The woman died after a neighbour's pitbull came into her backyard where she was alone.

Neighbour Farid Benzenati said he thought the dog was playing with a big toy at first.

But as Benzenati took a closer look, he realized that the toy was actually a body.

"I realized it was the body of a woman, because I saw her hair," he told CTV Montreal. "I thought it was my neighbour. I hadn't recognized her because her eyes were closed, her skin, she was stripped of her clothes."

Montreal police are now investigating. They say the 27-year-old owner is cooperating.

Const. Abdullah Emran said in order for paramedics to reach the victim, officers had to "neutralize" the dog.

"The dog was shot and the paramedics got to the victim," Emran told CTV Montreal on Wednesday.

He said the victim was pronounced dead at the scene.

The investigation is ongoing, but Emran said the dog's owner could face charges of negligence causing death.

Officials said they are waiting autopsy results before determining whether charges will be laid.

The woman's death comes as Montreal officials work on a city-wide pet regulation bylaw.

Currently, Montreal’s various boroughs and suburbs have different regulations. The residential borough of Outremont enforces a pit bull ban, while the dogs are allowed in other boroughs. South Shore-St. Julie passed a law that requires dogs heavier than 20 kgs be leashed and muzzled while in public spaces.

There were seven dog attacks in the borough last year, five involving pitbulls.

Quebec's Minister of Public Safety Martin Coiteux said Thursday that the attack warrants a larger discussion about dangerous dogs.

However, he noted that the power to regulate pets in the province ultimately lies in the hands of municipal officials.

Ontario banned pitbulls more than a decade ago, making it illegal to own, sell or breed them.

Dog trainer Frederic Labbe says Quebec is late reacting to a long-standing problem with aggressive dogs. He believes dog owners should have to pass a course to own a dog.

The Montreal SPCA supports that idea but opposes any kind of breed-specific legislation.

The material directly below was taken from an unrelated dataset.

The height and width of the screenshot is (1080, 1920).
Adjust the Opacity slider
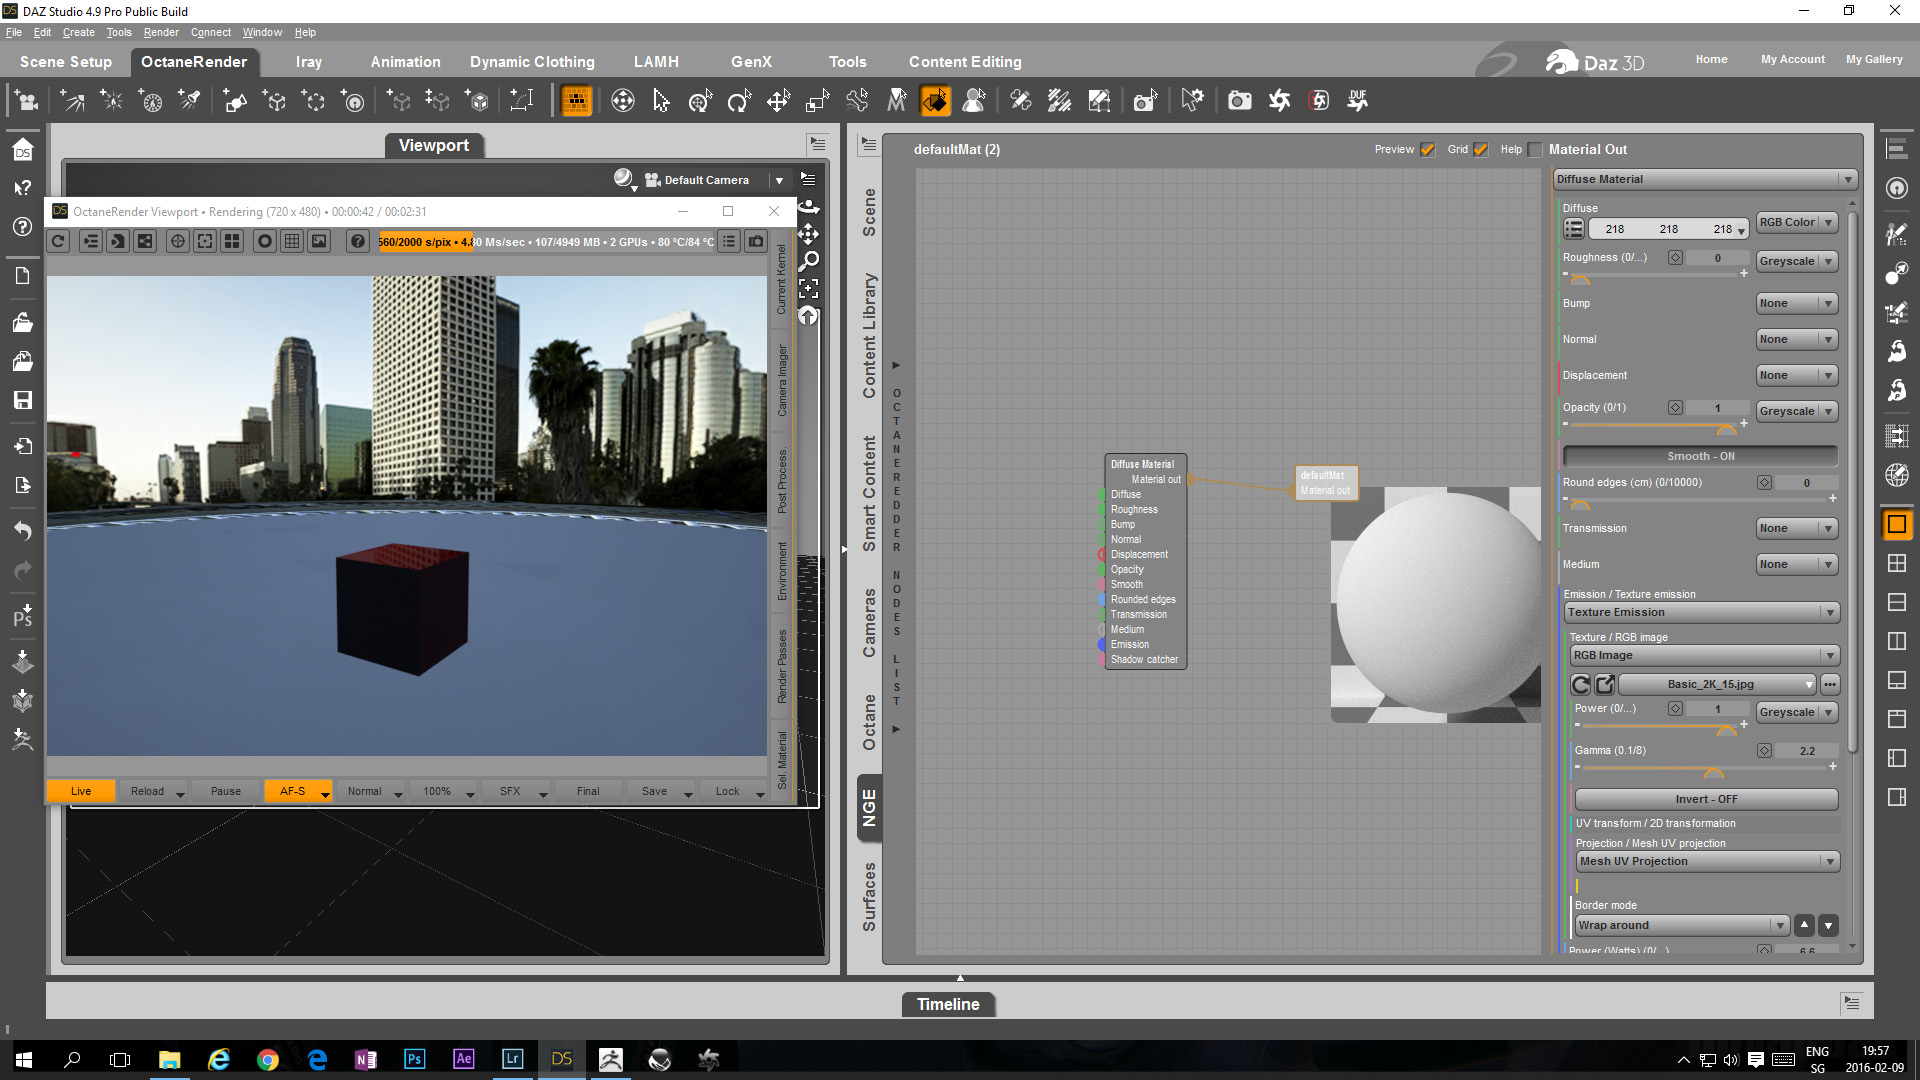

"Assuming a dog is aggressive because of the size of his body is not an effective way of determining whether or not an animal is dangerous," Montreal SPCA media relations co-ordinator Anita Kapuscinska told CTV Montreal.

In a statement, the Montreal SPCA said dangerous dogs can belong to a variety of breeds.

"Some of those dogs are Rottweilers, some are shepherds, others are poodles, some are mastiffs and some are mixed-breed pit bulls," the statement read. "However, the Montreal SPCA does not consider breed-specific legislation to be an effective or practical solution to this problem."